Iskandarov was arrested, charged, and subsequently convicted upon his “voluntary” return to Uzbekistan in 2023, despite telling the court that he regretted his action and had “no discontent with Uzbek President Mirziyoev’s policies,” the document stated.
In the eastern Ferghana Province, two men ended up in court -- in separate cases -- after complaining about a shortage of natural gas and electricity in their region on the Telegram channel Kokand Methane Gas.
Utkirbek Sobirov, 27, “insulted the president,” voiced “dissatisfaction with the government’s policies,” and spoke about “the need to push” Mirziyoev out of office, said a court document detailing Sobirov’s case and 3-year sentence.
Another user of the same Telegram channel, Ahrorbek Quchqorov, 30, was handed a 4-year term of house arrest for a similar post.
RFE/RL has asked the office of the Uzbek president for comment but has not yet received a response.
Zero Tolerance
There is no genuine political opposition or real independent media in Uzbekistan, where the government stifles free speech and critical voices. Media and rights advocates accuse Tashkent of imprisoning and torturing journalists and bloggers who criticize the government.
In August, blogger Abduqodir Muminov was sentenced to 7 1/4 years in prison on dubious charges of fraud and extortion that his supporters claimed were in retaliation for his work, which included a report on the business activities of Mirziyoev’s relatives.
Mirziyoev has come under criticism in recent years for backsliding on the reforms he promised when he came to power following the death of his authoritarian predecessor, Islam Karimov, in 2016.
In his first years in office, Mirziyoev was credited for opening up Uzbekistan economically, thawing its relationships with neighboring countries, and trying to improve Tashkent’s human rights record, including by stopping the notorious forced labor in the cotton industry that had received worldwide criticism.

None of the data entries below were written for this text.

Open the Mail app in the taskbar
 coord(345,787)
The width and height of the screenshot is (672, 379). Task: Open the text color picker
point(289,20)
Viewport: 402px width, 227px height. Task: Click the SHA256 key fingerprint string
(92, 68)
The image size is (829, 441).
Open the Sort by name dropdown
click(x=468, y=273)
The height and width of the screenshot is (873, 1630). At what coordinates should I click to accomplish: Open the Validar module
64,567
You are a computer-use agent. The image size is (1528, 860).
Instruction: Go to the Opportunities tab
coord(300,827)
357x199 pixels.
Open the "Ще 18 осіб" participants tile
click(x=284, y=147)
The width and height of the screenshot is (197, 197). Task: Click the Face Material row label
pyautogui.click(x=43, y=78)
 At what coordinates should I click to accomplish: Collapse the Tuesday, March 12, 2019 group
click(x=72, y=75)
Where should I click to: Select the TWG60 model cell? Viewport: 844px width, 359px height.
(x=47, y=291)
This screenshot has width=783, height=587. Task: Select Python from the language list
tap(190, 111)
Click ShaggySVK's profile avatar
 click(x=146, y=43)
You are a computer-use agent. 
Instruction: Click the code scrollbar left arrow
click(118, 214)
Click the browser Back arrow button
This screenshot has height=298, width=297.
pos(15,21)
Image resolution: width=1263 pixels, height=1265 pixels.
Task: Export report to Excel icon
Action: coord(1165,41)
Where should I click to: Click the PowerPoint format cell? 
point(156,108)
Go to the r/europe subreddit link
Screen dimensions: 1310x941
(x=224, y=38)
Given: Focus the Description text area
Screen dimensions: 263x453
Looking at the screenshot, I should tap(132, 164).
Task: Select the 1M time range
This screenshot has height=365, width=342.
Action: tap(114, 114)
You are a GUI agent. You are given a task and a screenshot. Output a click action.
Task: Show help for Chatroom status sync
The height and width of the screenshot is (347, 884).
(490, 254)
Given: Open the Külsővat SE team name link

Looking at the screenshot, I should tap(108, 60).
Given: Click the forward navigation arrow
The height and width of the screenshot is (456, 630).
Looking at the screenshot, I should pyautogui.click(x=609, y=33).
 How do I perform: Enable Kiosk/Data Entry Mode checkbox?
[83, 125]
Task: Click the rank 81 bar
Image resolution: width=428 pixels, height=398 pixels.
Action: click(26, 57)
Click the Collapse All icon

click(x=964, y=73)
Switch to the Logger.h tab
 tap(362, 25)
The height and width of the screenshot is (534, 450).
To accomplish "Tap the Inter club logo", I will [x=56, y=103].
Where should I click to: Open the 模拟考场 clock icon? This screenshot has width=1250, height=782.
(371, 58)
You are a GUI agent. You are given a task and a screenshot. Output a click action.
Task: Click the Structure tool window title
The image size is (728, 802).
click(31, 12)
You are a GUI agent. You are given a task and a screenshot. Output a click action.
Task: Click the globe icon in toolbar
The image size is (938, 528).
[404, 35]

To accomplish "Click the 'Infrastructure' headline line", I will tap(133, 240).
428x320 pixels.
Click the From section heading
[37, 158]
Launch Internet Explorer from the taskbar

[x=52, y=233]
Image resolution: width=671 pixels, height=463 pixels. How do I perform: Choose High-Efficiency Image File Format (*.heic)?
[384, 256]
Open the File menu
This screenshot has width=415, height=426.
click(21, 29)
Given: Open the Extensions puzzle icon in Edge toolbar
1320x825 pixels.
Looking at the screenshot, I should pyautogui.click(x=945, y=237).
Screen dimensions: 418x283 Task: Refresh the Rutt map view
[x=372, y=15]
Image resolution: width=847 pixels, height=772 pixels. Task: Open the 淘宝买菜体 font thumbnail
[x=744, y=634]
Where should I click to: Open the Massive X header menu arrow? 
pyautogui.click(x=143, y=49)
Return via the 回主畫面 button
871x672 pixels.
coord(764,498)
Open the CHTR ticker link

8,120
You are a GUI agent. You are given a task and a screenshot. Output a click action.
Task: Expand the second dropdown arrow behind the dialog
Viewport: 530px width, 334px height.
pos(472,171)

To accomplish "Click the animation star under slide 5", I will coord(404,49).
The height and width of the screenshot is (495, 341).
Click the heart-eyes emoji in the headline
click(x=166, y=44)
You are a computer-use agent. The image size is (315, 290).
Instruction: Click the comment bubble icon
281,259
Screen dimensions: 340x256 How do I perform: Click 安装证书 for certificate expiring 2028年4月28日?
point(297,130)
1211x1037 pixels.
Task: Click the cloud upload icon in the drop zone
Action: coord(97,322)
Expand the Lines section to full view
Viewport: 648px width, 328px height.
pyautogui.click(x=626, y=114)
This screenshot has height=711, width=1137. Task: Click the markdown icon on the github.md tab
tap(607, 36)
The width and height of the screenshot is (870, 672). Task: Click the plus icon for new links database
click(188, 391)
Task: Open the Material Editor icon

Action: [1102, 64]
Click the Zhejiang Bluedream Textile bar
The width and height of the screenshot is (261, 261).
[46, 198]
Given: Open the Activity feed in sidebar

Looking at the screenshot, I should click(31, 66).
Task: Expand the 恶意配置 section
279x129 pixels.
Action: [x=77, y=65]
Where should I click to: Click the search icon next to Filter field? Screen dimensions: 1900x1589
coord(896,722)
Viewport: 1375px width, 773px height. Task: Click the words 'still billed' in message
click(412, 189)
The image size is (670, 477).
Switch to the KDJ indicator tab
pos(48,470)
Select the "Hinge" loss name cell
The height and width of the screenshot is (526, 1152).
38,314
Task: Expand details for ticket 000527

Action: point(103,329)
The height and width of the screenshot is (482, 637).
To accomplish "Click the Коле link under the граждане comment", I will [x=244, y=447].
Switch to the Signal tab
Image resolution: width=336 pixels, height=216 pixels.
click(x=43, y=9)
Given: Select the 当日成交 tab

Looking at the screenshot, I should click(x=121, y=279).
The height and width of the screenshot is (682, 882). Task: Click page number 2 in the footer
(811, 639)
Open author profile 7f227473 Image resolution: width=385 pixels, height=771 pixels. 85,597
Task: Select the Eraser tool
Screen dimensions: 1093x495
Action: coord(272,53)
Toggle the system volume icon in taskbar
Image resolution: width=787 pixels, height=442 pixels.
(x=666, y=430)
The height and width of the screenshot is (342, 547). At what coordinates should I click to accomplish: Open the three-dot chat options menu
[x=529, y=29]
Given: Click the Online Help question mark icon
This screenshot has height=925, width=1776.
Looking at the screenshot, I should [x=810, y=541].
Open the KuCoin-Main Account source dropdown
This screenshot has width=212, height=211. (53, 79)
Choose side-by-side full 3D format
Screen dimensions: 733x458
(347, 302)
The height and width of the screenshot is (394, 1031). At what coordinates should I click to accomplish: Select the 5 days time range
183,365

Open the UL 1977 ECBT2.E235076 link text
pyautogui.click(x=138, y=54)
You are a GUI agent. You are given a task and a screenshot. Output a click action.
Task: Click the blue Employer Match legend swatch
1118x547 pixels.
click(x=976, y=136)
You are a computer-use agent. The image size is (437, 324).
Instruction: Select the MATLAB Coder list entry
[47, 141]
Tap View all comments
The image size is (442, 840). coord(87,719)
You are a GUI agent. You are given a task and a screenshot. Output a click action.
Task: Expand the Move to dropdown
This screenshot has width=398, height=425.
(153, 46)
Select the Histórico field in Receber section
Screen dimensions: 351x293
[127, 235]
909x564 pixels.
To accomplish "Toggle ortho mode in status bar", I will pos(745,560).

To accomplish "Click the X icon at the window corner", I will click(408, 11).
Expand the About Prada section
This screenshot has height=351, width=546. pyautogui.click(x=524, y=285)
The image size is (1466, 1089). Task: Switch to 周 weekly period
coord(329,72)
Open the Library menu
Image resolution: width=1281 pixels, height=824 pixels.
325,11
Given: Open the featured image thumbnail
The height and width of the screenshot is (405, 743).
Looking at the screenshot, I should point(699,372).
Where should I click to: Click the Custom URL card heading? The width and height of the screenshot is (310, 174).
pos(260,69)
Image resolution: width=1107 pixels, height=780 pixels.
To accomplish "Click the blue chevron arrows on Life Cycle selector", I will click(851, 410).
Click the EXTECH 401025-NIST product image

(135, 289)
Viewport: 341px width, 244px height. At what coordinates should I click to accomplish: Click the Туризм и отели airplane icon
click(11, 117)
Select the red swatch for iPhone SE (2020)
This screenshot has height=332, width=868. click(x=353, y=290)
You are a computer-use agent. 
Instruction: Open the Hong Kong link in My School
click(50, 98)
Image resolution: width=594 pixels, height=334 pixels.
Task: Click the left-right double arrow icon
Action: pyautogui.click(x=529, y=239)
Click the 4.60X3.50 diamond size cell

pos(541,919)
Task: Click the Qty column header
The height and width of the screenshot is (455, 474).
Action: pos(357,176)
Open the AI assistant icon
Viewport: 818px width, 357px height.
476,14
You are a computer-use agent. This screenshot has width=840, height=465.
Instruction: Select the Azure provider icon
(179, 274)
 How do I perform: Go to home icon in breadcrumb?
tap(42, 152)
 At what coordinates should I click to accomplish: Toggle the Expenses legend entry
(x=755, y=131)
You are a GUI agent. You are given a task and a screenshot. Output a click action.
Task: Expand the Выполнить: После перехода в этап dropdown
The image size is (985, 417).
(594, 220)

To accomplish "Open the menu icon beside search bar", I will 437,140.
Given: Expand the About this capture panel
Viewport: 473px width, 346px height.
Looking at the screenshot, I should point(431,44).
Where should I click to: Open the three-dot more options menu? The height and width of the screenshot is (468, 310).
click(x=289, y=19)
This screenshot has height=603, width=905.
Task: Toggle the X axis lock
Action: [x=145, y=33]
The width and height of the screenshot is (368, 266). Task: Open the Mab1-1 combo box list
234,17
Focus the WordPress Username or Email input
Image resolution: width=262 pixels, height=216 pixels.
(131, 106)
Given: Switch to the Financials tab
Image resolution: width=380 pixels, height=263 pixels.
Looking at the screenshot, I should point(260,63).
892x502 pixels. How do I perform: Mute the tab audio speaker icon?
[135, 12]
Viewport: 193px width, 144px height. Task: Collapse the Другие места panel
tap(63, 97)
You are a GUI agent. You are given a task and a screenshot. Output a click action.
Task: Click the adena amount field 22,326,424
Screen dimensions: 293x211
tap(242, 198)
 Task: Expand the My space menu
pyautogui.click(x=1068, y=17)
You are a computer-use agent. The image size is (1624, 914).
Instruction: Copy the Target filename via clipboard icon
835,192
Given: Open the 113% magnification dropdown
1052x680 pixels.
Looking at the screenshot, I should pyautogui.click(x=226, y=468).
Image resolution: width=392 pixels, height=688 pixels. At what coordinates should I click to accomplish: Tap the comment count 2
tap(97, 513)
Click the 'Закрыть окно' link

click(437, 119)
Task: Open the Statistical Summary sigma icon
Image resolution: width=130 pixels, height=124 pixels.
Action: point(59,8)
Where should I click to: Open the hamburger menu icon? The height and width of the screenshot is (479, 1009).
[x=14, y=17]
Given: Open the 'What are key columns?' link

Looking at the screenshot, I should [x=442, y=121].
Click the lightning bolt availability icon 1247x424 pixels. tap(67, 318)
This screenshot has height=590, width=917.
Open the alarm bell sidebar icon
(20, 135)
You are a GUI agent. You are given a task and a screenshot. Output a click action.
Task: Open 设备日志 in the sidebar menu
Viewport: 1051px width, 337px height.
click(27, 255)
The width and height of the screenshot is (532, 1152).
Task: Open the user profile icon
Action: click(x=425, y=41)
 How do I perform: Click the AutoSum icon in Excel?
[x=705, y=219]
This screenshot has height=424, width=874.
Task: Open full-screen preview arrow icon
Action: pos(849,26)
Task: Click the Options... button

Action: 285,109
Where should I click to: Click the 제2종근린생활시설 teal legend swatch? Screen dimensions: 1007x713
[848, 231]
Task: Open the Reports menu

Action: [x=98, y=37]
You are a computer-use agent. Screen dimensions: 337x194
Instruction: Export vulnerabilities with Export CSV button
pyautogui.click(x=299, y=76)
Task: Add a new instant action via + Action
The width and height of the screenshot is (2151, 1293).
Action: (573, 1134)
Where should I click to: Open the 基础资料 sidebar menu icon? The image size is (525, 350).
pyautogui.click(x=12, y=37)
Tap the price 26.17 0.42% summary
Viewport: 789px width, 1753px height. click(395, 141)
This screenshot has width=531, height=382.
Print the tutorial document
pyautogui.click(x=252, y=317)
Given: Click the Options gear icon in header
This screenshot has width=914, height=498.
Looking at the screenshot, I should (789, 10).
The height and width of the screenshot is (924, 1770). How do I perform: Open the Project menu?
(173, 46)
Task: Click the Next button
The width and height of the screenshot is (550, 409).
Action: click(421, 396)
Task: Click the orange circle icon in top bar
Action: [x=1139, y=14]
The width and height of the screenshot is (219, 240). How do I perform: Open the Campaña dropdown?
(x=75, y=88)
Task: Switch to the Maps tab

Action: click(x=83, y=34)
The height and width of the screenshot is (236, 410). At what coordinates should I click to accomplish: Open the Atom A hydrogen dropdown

Mirziyoev also initially gained popularity in the Muslim-majority country for providing some religious freedoms, removing thousands from so-called extremist blacklists, and freeing prisoners jailed for their religious beliefs.
But the government began making a U-turn on reforms, restricting the media, silencing critics, and cracking down brutally on anti-government protests in the autonomous region of Karakalpakstan.
In a widely criticized referendum on constitutional changes in April 2023, Uzbekistan cleared a path for Mirziyoev to stay in power until 2037 by increasing the presidential term from five to seven years and declaring that his time in office before the amendment would not be counted if Mirziyoev ran again for president.
In July, Mirziyoev was reelected in an vote that lacked genuine competition, according to Western election observers and analysts, and was deemed neither free nor fair.